Sur d’autres sites, mêmes réactions. Par exemple sur le forum de Rue89 : « Quel merveilleux cirage de pompes de Jean Daniel au contesté Nicolas Sarkozy » ; « C’est la première fois que je vois un article écrit avec de la vaseline » ; « il y a longtemps que l’Obs fait partie des chouchous du prince […] Jean Daniel a pris de la bouteille et commence à devenir sénile… » ; « sans intérêt… il [Sarkozy] avait pris du lexo(mil) notre excité national » ; « la soupe était bonne pour Jean Daniel ? » ; « Quand la presse accepte les invitations, elle se couche d’autant mieux » ; « Nulle surprise dans l’obséquieux compte-rendu du trio de l’Obs. Depuis longtemps Jean Daniel avait amorcé sa reconversion, les deux autres aussi. Je ne leur ferais pas l’injure de penser qu’ils ont cru un mot des propos de propagande délivrés par leur hôte (si serein… si calme… si juvénile… le secret ! le secret ! Terracota + Lexomil ? ), mais ils se moquent de leurs lecteurs en imaginant qu’ils vont les croire. »
Au cours du « chat » du Nouvel Observateur, quelques internautes, peu nombreux, ont pris la défense de Jean Daniel de manière toutefois si dithyrambique qu’on peut s’interroger sur leur identité et sur leurs intentions.
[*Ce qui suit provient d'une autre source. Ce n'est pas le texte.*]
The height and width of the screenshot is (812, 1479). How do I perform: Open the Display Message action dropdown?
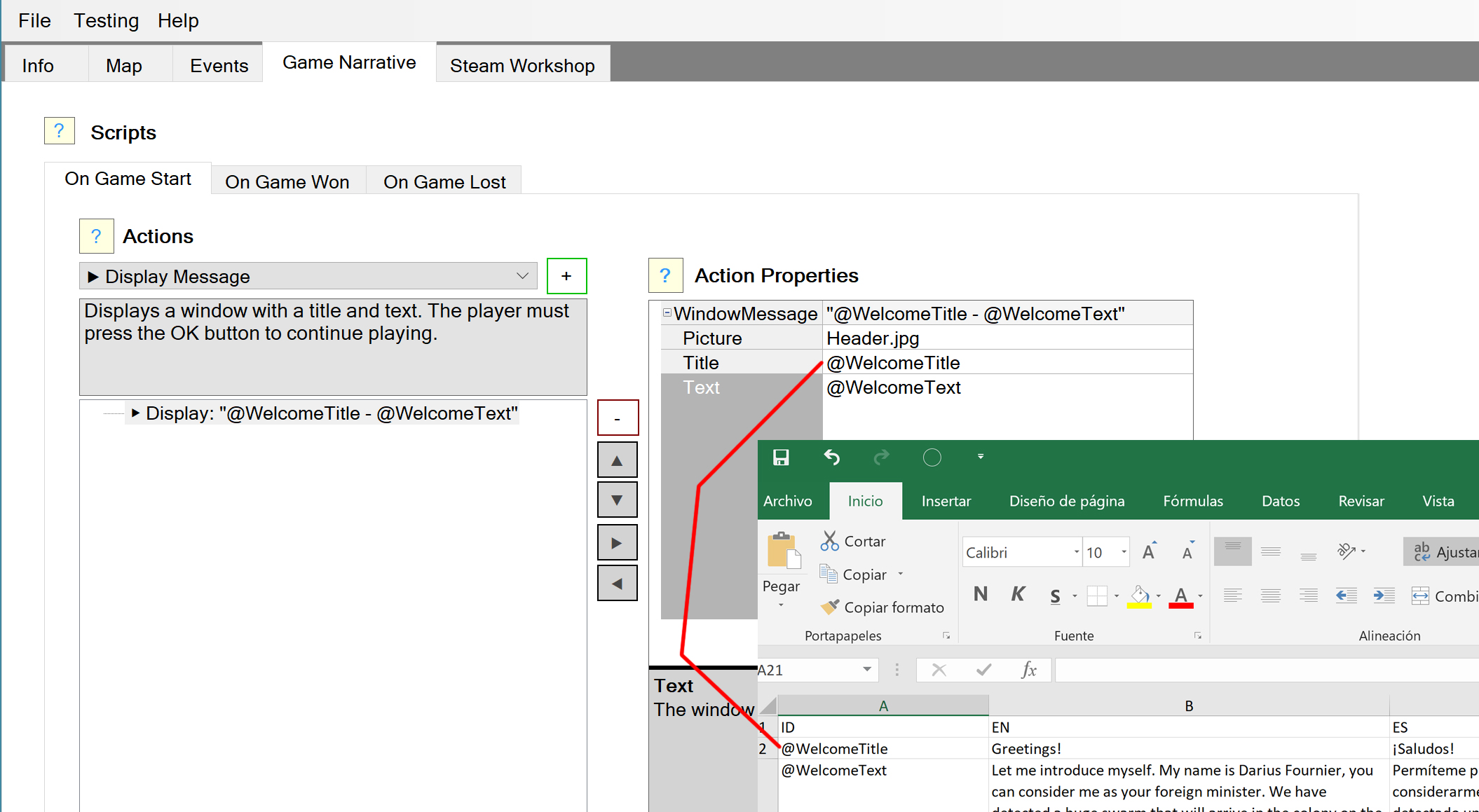tap(522, 276)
Sincères admirateurs ou escouade des « Fatals flatteurs » [1] ? Petit échantillon : « Quel est votre secret pour rester toujours aussi provocateur ? » ; « Acceptez-vous qu’on dise que votre comportement est gaullien ? » ; « Ne seriez vous pas en train de devenir notre Saint Simon ? » ; « Finalement n’avez-vous pas observé Sarkozy comme Lévi-Strauss observait les indiens Nambikwara ? ».
Quelques arguments avancés par des internautes, moins sujets à caution, méritent pourtant d’être mentionnés en ce qu’ils dessinent une sorte de portrait idéal de l’éditorialiste : Jean Daniel aurait fait preuve « d’anti-dogmatisme », « briserait les tabous » en disant ce qu’il a envie de dire, ferait « preuve de tolérance » et « d’esprit d’ouverture », manifesterait un « souci d’objectivité en refusant la critique systématique ». Bref, ferait preuve d’une certaine indépendance à l’égard du jeu politique et de ses prises de positions obligées et prévisibles.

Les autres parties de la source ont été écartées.